New York in Plain Sight is or can be regarded as — among other things — a large-scale photographic survey of everyday life at street level in daytime Manhattan, shot for the most part in 2006.
The survey is based on the Manhattan street map, which provides a straightforward plan for obtaining comprehensive coverage of the island at a relatively uniform density throughout.
The 3,300± intersections of Manhattan’s streets and sidewalks are distributed across the island at an average density of 182 intersections per square mile (exclusive of parks and other public open spaces).
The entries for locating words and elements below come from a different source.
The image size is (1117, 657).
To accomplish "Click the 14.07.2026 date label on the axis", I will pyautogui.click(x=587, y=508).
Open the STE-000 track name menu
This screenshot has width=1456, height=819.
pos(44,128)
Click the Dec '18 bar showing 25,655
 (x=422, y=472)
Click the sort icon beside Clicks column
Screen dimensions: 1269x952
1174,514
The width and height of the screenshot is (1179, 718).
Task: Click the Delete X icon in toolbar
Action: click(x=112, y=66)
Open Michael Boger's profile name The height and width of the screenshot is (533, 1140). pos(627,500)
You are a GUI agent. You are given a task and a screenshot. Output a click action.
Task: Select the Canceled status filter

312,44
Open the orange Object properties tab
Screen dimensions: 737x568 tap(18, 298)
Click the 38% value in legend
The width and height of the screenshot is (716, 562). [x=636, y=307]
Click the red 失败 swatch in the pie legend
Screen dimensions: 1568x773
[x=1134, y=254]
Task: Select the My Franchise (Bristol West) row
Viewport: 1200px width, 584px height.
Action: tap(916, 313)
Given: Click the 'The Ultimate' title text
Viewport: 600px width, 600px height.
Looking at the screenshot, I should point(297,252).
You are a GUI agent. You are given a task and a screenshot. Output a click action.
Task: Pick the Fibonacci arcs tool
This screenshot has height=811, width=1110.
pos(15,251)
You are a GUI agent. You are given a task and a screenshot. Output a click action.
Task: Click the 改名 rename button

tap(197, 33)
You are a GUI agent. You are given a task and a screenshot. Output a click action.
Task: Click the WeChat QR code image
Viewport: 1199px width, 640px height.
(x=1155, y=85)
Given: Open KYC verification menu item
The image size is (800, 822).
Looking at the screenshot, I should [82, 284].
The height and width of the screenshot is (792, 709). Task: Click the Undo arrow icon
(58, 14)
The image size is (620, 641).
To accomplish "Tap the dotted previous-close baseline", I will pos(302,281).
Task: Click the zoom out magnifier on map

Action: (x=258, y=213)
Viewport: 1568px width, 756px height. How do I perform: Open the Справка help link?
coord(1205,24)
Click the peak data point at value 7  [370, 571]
Though local densities range from as low as 140 to as high as 300 intersections per square mile (but only in a few areas, each extending over less than a quarter of a square mile), most of the island is close to the overall average, largely as a result of the famous Commissioner’s “grid” plan of 1811 and its subsequent extensions, which defined an average of 168 intersections per square mile over about two-thirds of the island.
The unit and motif of New York in Plain Sight is the street corner.
Not counting the corners of streets that are permanently closed to traffic, staircase streets, park roads, on/off ramps, medians, and traffic islands, there are perhaps 11,485 street corners on the island of Manhattan — some ambiguous cases make the exact figure a matter of judgment — or about 633 street corners per square mile.
As a result, New York in Plain Sight comprises some 11,485 photographs: one for each of Manhattan’s 11,485 street corners, each viewed — with a few exceptions — from its diagonally opposite corner.
A more important result is that New York in Plain Sight is a reasonably equitable survey of Manhattan’s human geography, capturing its range of demographics — age, race, ethnicity, income — in roughly the same proportions as their physical distribution across the island.
New York in Plain Sight is a “random” sampling of its subject in the sense that the pace of the shooting meant accepting whatever was or wasn’t happening within a very brief interval of arriving at a corner.
If nothing was happening — especially if no people were present — a single shot might suffice, requiring only a few seconds, while if a lot was happening — many people doing many different things — several minutes and a dozen or more shots were sometimes warranted.
The actual averages were about 18.3 seconds and 2.1 shots at each corner.
New York in Plain Sight was also conceived as a survey of a single “moment” in the city’s history: the long summer season from March 10, 2006 through November 24, 2006, during which I photographed 10,563 street corners (92% of the total) in 91 days of shooting.
Most of the remainder have since been shot — and some of the original 2006 photographs reshot — in coordination with the work of cataloging and processing the whole set.